LETTERA APERTA A FUORIPORTA: Il Gargano brucia, proteggere il verde significa anche ricostruirlo
- Riceviamo e pubblichiamo
- 20 lug
- Tempo di lettura: 2 min
Gentile Redazione di Fuoriporta,
Le immagini degli incendi che in questi giorni stanno colpendo il Gargano non possono lasciarci indifferenti.
Vedere bruciare i nostri boschi, la macchia mediterranea e la Pineta Marzini significa assistere alla perdita di una parte importante della nostra identità. Il verde del Gargano non è soltanto uno sfondo per le fotografie dei turisti: è il nostro patrimonio naturale, la nostra storia, la nostra principale ricchezza e, soprattutto, una responsabilità che abbiamo il dovere di consegnare alle generazioni future.
In queste ore è doveroso ringraziare i Vigili del Fuoco, gli operatori dell'ARIF, la Protezione Civile, i volontari e tutte le persone impegnate nelle operazioni di spegnimento e di messa in sicurezza del territorio. Allo stesso tempo, però, quanto sta accadendo dovrebbe spingerci a una riflessione più ampia sul valore che attribuiamo agli alberi e alla tutela ambientale durante tutto l'anno, non soltanto quando vediamo alzarsi una colonna di fumo.
La prevenzione degli incendi richiede certamente pulizia, manutenzione, controllo del territorio e interventi programmati. Ma richiede anche una vera cultura del verde, capace di considerare ogni albero come un bene della comunità e non semplicemente come un elemento da rimuovere quando diventa scomodo.
Proprio per questo, guardando a ciò che accade nel nostro territorio, viene spontaneo pensare anche al parchetto dell'anfiteatro di Vico del Gargano. Negli ultimi tempi diversi pini sono stati tagliati, probabilmente per ragioni tecniche, di sicurezza o di manutenzione. Non si vuole mettere in discussione la necessità di eliminare alberi eventualmente malati o pericolosi. Ciò che lascia perplessi è, però, non vedere nascere nuovi alberi al loro posto.
Quando un albero deve essere abbattuto, sarebbe auspicabile che la sua rimozione fosse accompagnata da un progetto di sostituzione e riqualificazione dell'area. Tagliare può talvolta essere necessario; non ripiantare rappresenta invece una scelta sulla quale una comunità dovrebbe interrogarsi.

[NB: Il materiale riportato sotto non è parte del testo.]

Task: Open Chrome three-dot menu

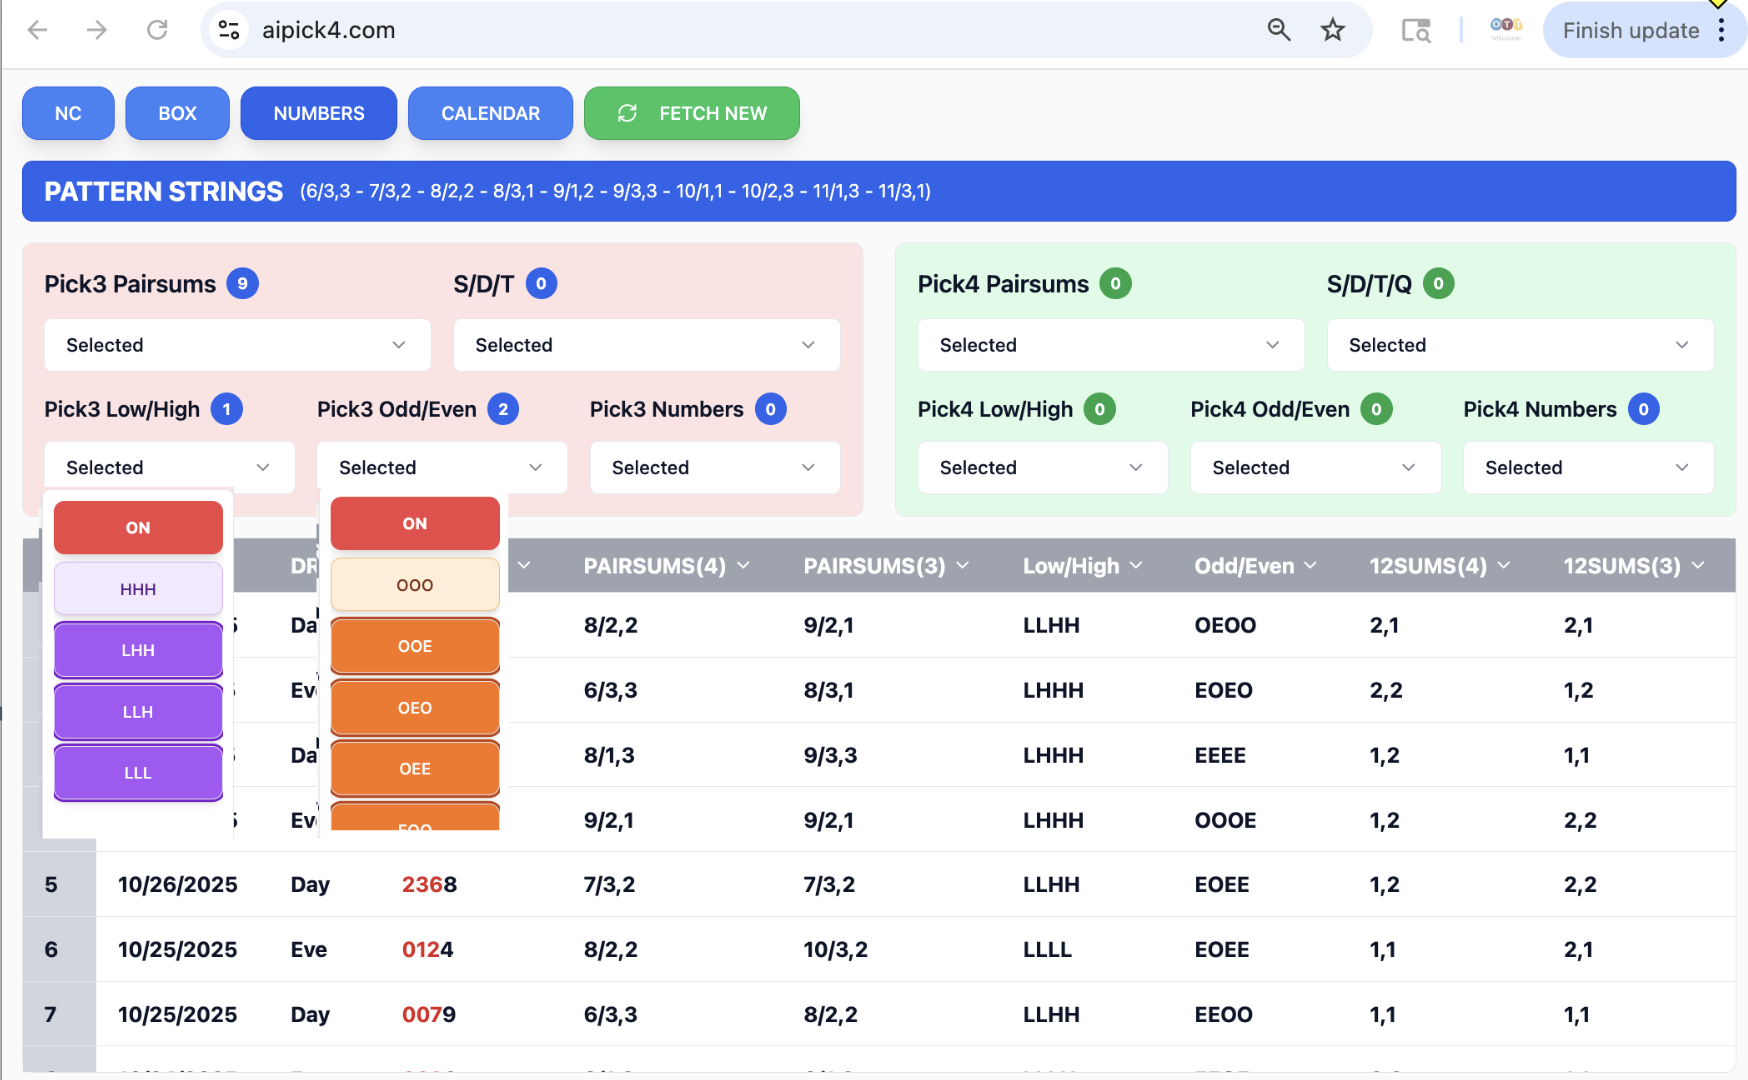Action: pyautogui.click(x=1721, y=30)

In un momento in cui il Gargano perde ettari di vegetazione a causa delle fiamme, anche la piantumazione di pochi alberi in un parco urbano assumerebbe un significato importante. Sarebbe un gesto concreto, educativo e simbolico: per ogni albero perso, provare a restituirne almeno uno al territorio.
Non servono proclami o grandi campagne pubblicitarie. Basterebbero una programmazione trasparente, la scelta di specie adatte al luogo, una corretta manutenzione e l'impegno a non lasciare vuoti gli spazi occupati dagli alberi rimossi.

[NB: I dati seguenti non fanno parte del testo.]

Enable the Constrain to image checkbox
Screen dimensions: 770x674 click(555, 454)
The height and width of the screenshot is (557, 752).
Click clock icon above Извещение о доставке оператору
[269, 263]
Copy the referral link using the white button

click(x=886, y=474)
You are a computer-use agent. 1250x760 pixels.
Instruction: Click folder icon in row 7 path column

Il verde pubblico non è un semplice elemento decorativo. Offre ombra, riduce il calore, migliora la qualità dell'aria e rende più vivibili i luoghi frequentati da bambini, famiglie e anziani. Soprattutto, racconta il modo in cui un'amministrazione immagina il futuro del proprio paese.
Gli incendi di questi giorni ci ricordano quanto sia facile perdere in poche ore ciò che la natura ha costruito in decenni. Proprio per questo, ogni istituzione e ogni cittadino dovrebbero sentirsi chiamati a proteggere, curare e, quando necessario, ricostruire il nostro patrimonio verde.

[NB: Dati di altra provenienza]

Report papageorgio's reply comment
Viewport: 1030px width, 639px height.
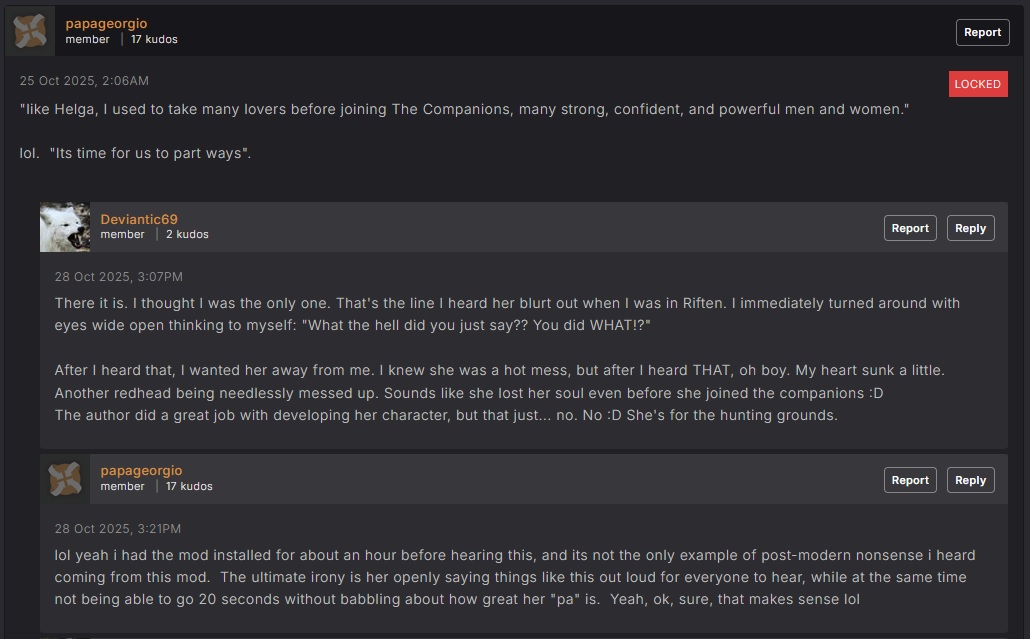910,480
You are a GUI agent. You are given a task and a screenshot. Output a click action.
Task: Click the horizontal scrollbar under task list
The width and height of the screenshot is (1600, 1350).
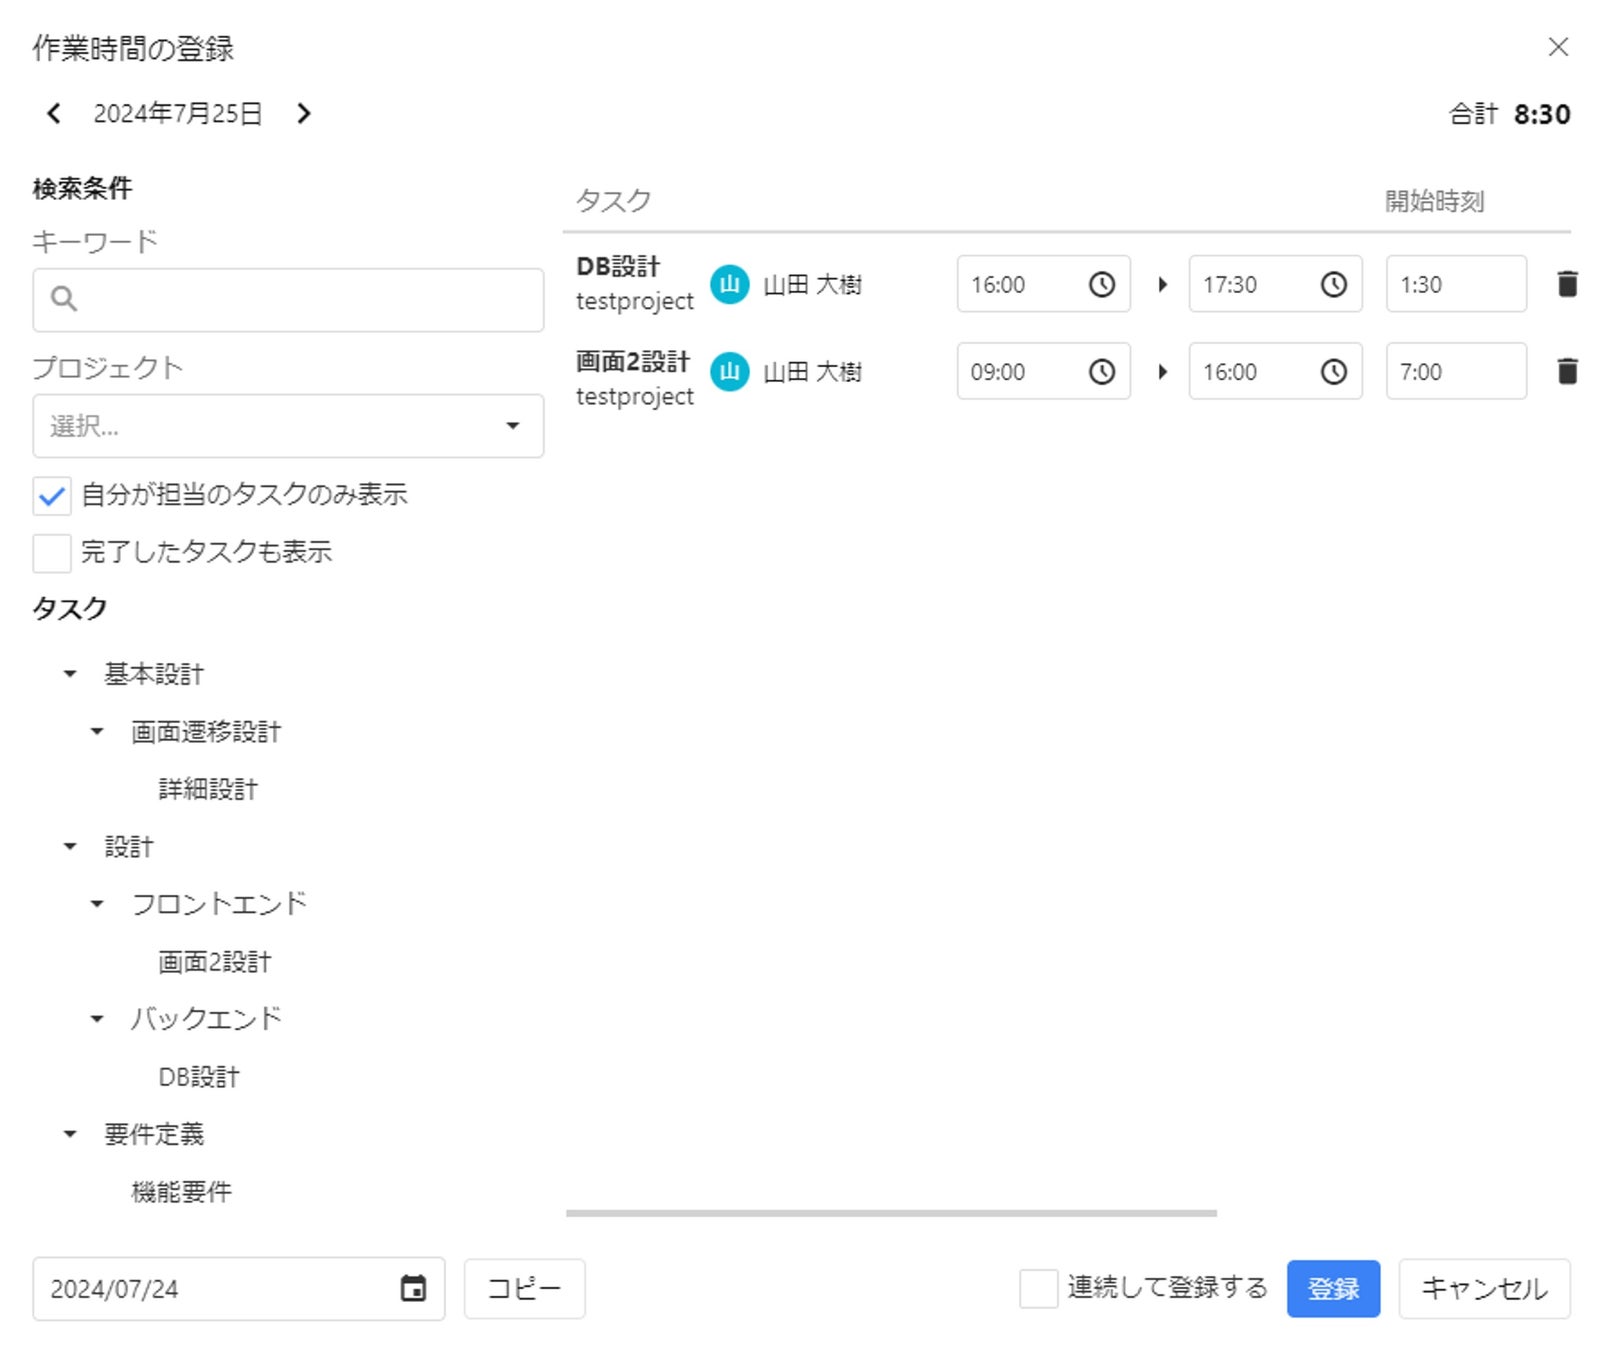click(x=891, y=1213)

Al Comune di Vico del Gargano rivolgiamo quindi una proposta semplice e costruttiva: spiegare le ragioni degli abbattimenti effettuati nel parchetto dell'anfiteatro e predisporre un piano per la piantumazione di nuovi alberi.
Perché il modo migliore per dimostrare quanto teniamo al verde del Gargano non è soltanto difenderlo quando brucia, ma averne cura ogni giorno.